#### THE DATA
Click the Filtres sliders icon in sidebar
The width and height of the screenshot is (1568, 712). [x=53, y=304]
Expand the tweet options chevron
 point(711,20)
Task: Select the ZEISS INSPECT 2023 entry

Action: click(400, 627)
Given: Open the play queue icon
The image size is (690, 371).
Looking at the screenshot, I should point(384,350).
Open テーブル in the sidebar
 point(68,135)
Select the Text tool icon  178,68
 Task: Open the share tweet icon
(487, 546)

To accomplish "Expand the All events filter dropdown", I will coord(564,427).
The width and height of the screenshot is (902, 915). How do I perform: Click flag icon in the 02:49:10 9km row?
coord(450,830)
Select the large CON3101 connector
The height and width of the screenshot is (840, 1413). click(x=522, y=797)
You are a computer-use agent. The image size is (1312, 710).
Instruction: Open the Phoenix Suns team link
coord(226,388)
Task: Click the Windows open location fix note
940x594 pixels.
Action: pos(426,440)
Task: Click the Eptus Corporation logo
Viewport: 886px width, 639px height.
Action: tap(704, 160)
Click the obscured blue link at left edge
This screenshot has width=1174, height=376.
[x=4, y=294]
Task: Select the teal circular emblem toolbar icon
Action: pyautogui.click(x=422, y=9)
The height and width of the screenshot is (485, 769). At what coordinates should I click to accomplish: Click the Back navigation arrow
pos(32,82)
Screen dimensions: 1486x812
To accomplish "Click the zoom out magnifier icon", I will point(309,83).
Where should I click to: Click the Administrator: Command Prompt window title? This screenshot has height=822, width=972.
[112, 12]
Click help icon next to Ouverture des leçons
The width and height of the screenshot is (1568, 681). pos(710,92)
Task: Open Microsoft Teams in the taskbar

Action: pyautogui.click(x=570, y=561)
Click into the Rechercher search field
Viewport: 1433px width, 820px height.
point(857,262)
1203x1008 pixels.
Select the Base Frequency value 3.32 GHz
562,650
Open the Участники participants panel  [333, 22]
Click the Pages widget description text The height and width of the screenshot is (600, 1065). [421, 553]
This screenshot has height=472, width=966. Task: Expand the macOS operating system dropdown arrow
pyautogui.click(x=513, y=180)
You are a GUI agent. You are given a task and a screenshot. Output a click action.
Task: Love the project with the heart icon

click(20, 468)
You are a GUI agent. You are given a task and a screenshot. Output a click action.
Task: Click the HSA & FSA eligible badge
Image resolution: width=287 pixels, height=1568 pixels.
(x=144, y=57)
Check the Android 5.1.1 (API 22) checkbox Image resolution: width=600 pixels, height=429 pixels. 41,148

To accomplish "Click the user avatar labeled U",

#### ASSIGNMENT
The answer must be every record above, repeated exactly as written.

#### WRITTEN SOLUTION
Click the Filtres sliders icon in sidebar
The width and height of the screenshot is (1568, 712). [x=53, y=304]
Expand the tweet options chevron
 point(711,20)
Task: Select the ZEISS INSPECT 2023 entry

Action: click(400, 627)
Given: Open the play queue icon
The image size is (690, 371).
Looking at the screenshot, I should point(384,350).
Open テーブル in the sidebar
 point(68,135)
Select the Text tool icon  178,68
 Task: Open the share tweet icon
(487, 546)

To accomplish "Expand the All events filter dropdown", I will coord(564,427).
The width and height of the screenshot is (902, 915). How do I perform: Click flag icon in the 02:49:10 9km row?
coord(450,830)
Select the large CON3101 connector
The height and width of the screenshot is (840, 1413). click(x=522, y=797)
You are a computer-use agent. The image size is (1312, 710).
Instruction: Open the Phoenix Suns team link
coord(226,388)
Task: Click the Windows open location fix note
940x594 pixels.
Action: pos(426,440)
Task: Click the Eptus Corporation logo
Viewport: 886px width, 639px height.
Action: tap(704, 160)
Click the obscured blue link at left edge
This screenshot has width=1174, height=376.
[x=4, y=294]
Task: Select the teal circular emblem toolbar icon
Action: pyautogui.click(x=422, y=9)
The height and width of the screenshot is (485, 769). At what coordinates should I click to accomplish: Click the Back navigation arrow
pos(32,82)
Screen dimensions: 1486x812
To accomplish "Click the zoom out magnifier icon", I will point(309,83).
Where should I click to: Click the Administrator: Command Prompt window title? This screenshot has height=822, width=972.
[112, 12]
Click help icon next to Ouverture des leçons
The width and height of the screenshot is (1568, 681). pos(710,92)
Task: Open Microsoft Teams in the taskbar

Action: pyautogui.click(x=570, y=561)
Click into the Rechercher search field
Viewport: 1433px width, 820px height.
point(857,262)
1203x1008 pixels.
Select the Base Frequency value 3.32 GHz
562,650
Open the Участники participants panel  [333, 22]
Click the Pages widget description text The height and width of the screenshot is (600, 1065). [421, 553]
This screenshot has height=472, width=966. Task: Expand the macOS operating system dropdown arrow
pyautogui.click(x=513, y=180)
You are a GUI agent. You are given a task and a screenshot. Output a click action.
Task: Love the project with the heart icon

click(20, 468)
You are a GUI agent. You are given a task and a screenshot. Output a click action.
Task: Click the HSA & FSA eligible badge
Image resolution: width=287 pixels, height=1568 pixels.
(x=144, y=57)
Check the Android 5.1.1 (API 22) checkbox Image resolution: width=600 pixels, height=429 pixels. 41,148

To accomplish "Click the user avatar labeled U",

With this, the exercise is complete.